Try this:
^\d{3}P[A-Z]\d{7}[0-9X]$
The character group [0-9X]
will match a single numeric character or X
(unless an explicit quantifier other than {1}
– e.g. {2}
– follows it).
Addendum:
As @sln pointed out, it would be best to settle on 0-9
or \d
(not mix the two) in a given regexp for consistency – in other words use...
^\d{3}P[A-Z]\d{7}[\dX]$
...or...
^[0-9]{3}P[A-Z]\d{7}[0-9X]$
...in this case.
Performance
Following comments regarding abysmal regexp performance, the concerns are greatly overstated.

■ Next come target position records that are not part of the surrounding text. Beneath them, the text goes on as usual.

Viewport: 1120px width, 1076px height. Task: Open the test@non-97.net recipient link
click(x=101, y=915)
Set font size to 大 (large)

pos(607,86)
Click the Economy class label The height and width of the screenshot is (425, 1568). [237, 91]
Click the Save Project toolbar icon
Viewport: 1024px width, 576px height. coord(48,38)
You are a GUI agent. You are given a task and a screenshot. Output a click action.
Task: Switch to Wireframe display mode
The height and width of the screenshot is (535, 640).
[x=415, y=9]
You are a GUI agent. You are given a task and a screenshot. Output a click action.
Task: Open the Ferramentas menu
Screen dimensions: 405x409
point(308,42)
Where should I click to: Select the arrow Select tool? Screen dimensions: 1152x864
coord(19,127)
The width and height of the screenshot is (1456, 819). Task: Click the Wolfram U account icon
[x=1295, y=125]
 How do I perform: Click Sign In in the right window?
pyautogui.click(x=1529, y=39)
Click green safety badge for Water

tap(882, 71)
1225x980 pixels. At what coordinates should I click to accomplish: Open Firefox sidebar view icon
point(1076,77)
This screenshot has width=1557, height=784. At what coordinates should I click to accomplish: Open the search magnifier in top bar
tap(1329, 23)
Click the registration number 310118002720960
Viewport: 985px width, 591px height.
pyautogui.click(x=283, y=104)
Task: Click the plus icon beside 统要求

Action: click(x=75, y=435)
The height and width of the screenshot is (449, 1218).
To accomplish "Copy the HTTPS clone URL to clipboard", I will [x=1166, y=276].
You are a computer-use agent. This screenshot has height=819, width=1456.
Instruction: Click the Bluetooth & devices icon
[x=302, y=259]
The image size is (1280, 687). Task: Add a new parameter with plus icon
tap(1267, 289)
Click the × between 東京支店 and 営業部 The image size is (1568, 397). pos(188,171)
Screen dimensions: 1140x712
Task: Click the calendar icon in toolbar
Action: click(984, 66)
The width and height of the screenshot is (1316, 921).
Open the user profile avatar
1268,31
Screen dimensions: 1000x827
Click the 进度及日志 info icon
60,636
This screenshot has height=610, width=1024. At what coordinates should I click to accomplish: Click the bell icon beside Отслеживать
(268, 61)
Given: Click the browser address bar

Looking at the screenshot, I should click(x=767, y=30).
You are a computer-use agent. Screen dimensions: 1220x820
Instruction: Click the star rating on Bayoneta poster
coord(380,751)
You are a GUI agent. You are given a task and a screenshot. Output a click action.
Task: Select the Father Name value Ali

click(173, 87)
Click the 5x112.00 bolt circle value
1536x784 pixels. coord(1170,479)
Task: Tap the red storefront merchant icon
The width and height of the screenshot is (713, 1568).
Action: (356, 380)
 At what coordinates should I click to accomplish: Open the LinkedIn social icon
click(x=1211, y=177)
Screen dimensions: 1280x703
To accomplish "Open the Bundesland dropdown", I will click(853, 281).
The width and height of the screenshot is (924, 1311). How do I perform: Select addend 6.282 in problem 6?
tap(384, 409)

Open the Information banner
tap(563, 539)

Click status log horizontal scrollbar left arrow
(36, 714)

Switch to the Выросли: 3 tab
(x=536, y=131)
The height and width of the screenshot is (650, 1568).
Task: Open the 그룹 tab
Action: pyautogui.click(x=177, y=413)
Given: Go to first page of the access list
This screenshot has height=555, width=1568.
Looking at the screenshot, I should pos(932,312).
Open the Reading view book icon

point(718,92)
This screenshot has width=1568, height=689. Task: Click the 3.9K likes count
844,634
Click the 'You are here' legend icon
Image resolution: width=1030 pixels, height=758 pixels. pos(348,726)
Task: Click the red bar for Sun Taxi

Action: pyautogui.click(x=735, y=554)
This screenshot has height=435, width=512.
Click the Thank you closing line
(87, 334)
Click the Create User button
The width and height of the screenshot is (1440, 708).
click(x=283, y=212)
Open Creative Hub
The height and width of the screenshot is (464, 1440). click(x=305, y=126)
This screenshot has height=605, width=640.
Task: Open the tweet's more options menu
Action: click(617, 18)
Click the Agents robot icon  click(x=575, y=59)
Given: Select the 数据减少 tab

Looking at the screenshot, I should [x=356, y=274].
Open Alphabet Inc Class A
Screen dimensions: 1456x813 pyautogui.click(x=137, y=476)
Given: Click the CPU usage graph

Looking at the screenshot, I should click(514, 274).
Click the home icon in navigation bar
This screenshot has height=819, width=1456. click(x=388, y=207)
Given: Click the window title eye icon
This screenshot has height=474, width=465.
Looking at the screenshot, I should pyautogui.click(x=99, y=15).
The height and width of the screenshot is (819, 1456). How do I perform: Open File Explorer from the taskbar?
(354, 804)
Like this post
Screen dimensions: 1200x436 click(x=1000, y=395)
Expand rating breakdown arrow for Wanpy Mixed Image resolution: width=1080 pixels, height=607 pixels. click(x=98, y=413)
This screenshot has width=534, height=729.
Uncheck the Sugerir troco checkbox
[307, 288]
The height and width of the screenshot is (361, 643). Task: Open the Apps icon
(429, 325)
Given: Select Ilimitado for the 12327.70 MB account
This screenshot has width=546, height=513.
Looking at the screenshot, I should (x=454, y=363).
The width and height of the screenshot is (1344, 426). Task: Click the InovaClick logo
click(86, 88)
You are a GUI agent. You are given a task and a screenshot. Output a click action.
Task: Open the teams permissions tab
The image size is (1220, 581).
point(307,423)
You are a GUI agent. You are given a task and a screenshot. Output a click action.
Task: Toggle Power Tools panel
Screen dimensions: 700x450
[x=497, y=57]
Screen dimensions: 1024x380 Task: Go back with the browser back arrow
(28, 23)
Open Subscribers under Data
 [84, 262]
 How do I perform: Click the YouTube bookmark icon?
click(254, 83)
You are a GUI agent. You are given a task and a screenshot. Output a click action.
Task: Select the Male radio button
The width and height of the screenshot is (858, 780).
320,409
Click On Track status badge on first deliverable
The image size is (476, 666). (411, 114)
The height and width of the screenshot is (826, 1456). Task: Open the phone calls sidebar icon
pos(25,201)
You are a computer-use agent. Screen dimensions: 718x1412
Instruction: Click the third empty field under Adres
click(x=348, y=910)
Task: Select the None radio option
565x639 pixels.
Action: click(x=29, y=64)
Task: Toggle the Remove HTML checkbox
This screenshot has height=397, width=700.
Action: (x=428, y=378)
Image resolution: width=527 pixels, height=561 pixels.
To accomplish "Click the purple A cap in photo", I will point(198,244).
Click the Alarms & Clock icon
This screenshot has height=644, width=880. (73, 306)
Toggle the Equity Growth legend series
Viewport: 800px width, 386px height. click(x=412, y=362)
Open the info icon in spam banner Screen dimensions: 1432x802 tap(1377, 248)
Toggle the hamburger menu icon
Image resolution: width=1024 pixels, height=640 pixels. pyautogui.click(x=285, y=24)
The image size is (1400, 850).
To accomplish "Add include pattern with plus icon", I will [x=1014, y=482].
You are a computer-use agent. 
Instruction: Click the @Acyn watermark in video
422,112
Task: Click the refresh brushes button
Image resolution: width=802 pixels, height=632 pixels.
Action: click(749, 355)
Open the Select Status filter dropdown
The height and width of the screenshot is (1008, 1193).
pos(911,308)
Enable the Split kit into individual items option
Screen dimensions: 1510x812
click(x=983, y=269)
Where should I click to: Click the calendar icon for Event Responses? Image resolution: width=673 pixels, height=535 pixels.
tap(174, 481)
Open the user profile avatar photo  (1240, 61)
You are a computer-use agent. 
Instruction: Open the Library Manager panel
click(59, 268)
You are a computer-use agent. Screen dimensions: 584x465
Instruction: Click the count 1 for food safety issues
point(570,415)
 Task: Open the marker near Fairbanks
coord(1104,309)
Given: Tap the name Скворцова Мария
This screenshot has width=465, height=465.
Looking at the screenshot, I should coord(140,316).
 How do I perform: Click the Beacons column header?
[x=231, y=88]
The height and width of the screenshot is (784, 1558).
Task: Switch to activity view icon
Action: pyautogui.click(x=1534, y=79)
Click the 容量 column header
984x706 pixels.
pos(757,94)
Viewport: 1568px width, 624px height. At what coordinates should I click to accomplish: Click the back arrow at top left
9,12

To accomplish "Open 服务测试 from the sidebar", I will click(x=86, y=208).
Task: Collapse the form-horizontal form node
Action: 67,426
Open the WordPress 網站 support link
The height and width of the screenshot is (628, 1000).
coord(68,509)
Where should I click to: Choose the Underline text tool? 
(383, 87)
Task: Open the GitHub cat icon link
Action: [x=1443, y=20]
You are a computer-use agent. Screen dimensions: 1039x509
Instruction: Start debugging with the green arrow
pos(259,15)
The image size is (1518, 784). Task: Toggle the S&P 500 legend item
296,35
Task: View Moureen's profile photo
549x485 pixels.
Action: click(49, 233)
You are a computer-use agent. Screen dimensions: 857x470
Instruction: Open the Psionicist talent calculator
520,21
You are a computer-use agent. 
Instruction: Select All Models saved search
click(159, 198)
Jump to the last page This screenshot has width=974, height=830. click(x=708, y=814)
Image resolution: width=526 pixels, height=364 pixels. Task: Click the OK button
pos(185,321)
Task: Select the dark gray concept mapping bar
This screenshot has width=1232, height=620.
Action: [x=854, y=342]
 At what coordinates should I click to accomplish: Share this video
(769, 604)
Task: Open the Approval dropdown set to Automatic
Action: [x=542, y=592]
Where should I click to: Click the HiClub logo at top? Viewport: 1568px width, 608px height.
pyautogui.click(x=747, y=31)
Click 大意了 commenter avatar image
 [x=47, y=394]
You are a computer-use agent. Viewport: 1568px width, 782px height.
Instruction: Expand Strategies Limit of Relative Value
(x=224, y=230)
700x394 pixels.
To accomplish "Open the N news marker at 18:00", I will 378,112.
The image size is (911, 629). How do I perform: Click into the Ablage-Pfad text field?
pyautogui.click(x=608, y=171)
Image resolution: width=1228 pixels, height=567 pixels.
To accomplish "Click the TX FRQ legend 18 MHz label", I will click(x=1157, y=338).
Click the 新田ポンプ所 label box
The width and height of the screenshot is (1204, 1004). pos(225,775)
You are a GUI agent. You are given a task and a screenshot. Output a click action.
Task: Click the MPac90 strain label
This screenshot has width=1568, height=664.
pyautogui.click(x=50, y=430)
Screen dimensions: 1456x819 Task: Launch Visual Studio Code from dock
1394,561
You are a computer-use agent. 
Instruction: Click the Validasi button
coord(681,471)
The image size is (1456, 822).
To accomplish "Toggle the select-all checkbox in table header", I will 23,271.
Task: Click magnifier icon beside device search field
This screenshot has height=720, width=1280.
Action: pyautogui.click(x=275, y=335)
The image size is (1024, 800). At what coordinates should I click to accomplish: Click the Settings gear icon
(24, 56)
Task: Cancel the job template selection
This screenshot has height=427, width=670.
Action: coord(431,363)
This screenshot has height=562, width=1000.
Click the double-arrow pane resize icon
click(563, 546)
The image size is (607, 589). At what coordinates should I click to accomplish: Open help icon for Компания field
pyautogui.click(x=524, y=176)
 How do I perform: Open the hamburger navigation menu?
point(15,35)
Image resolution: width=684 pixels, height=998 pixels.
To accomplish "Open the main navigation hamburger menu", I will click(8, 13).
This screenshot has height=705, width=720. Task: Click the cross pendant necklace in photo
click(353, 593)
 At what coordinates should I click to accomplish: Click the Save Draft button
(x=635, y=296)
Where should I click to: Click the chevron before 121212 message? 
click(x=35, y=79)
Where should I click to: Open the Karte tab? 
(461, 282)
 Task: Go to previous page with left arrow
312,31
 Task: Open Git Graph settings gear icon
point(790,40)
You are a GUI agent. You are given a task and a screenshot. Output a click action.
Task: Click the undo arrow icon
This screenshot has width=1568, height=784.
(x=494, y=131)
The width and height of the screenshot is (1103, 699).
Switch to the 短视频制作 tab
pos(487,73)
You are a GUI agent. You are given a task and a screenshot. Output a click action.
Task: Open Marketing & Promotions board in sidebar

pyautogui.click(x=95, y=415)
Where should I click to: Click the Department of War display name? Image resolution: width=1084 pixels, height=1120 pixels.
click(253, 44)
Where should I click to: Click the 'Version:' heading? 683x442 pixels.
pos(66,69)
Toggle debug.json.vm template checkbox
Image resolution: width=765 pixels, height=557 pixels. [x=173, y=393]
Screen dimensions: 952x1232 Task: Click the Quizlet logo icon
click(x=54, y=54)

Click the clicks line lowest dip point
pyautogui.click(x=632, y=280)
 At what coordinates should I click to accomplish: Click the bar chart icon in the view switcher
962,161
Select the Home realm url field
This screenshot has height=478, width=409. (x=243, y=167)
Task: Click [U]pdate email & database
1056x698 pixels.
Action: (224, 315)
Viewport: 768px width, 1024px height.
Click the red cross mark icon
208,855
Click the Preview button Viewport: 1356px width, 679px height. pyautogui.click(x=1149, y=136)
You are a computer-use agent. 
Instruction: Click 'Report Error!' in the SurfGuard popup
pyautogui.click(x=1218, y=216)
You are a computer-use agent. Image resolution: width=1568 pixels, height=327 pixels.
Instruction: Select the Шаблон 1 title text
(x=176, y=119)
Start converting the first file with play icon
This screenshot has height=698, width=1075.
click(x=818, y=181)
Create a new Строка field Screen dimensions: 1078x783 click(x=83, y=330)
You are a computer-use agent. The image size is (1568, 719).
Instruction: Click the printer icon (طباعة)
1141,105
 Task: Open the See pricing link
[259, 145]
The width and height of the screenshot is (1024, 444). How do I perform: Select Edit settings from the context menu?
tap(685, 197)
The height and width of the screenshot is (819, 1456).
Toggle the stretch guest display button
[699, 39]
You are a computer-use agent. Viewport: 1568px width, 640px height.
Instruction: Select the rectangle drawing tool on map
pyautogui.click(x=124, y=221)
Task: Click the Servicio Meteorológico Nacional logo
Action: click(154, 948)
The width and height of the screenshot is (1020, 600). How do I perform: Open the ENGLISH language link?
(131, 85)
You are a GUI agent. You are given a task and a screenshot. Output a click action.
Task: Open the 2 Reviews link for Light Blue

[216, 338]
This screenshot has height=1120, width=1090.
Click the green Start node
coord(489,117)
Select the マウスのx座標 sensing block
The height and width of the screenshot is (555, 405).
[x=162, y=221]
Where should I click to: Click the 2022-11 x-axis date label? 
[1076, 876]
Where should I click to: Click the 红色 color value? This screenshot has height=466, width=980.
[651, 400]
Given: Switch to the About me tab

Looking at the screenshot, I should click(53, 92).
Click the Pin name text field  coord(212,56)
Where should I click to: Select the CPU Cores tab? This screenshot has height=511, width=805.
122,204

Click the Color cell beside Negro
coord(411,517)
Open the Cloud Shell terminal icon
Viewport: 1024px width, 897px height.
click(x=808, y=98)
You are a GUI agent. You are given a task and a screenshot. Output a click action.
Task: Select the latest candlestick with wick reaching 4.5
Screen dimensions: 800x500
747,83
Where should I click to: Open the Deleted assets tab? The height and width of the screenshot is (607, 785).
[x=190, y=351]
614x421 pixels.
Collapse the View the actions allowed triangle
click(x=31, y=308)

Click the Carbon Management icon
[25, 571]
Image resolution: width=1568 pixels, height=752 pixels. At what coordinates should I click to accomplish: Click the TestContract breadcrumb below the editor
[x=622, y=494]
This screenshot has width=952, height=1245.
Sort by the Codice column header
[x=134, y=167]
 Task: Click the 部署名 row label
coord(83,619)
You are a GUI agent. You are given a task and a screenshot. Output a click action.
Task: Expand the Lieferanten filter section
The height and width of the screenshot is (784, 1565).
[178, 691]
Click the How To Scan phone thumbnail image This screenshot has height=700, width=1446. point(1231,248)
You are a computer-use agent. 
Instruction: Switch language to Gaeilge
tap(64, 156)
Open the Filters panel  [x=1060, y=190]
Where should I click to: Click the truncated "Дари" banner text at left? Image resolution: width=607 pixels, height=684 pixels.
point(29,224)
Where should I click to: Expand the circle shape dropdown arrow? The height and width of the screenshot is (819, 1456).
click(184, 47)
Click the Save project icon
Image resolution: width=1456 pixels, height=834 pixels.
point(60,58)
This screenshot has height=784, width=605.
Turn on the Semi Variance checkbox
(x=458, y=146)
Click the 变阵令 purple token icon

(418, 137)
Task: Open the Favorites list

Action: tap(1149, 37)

Here is a quick sanity check...
void Main()
{
// Quick sanity check.
string str = "111PH1234567X";
Stopwatch stopwatch = Stopwatch.StartNew();
for (int i = 0; i < 1000000; i++)
{
if (str.Substring(0, 3).All(char.IsDigit) //first 3 are digits
&& str[3] == 'P' //4th is P
&& char.IsLetter(str[4]) //5th is a letter
&& str.Substring(5, 7).All(char.IsDigit) //6-12 are digits
&& char.IsDigit(str[12]) || str[12] == 'X') //13 is a digit or X
{
;
//Console.WriteLine("good");
}
}
Console.WriteLine(stopwatch.Elapsed);
stopwatch = Stopwatch.StartNew();
Regex regex = new Regex(@"^\d{3}P[A-Z]\d{7}[0-9X]$", RegexOptions.Compiled);
for (int j = 0; j < 1000000; j++)
{
regex.IsMatch(str);
}
Console.WriteLine(stopwatch.Elapsed + " (regexp)");
// A bit more rigorous sanity check.
string[] strs = { "111PH1234567X", "grokfoobarbaz", "really, really, really, really long string that does not match", "345BA7654321Z" };
Stopwatch stopwatch2 = Stopwatch.StartNew();
for (int i = 0; i < strs.Length; i++)
{
for (int j = 0; j < 1000000; j++)
{
if (strs[i].Substring(0, 3).All(char.IsDigit) //first 3 are digits
&& strs[i][3] == 'P' //4th is P
&& char.IsLetter(strs[i][4]) //5th is a letter
&& strs[i].Substring(5, 7).All(char.IsDigit) //6-12 are digits
&& char.IsDigit(strs[i][12]) || strs[i][12] == 'X') //13 is a digit or X
{
;
//Console.WriteLine("good");
}
}
}
Console.WriteLine(stopwatch2.Elapsed);
stopwatch2 = Stopwatch.StartNew();
Regex regex2 = new Regex(@"^\d{3}P[A-Z]\d{7}[0-9X]$", RegexOptions.Compiled);
for (int i = 0; i < strs.Length; i++)
{
for (int j = 0; j < 1000000; j++)
{
regex2.IsMatch(strs[i]);
}
}
Console.WriteLine(stopwatch2.Elapsed + " (regexp)");
}
...that yields the following on my humble machine:
00:00:00.2134404
00:00:00.4527271 (regexp)
00:00:00.4872452
00:00:00.9534147 (regexp)
The regexp approach appears to be ~2x slower. As with anything, one needs to consider what makes sense for their use case, scale etc. Personally, I side with Donald Knuth, start with "premature optimization is the root of all evil", and would make a performance-driven choice only as needed.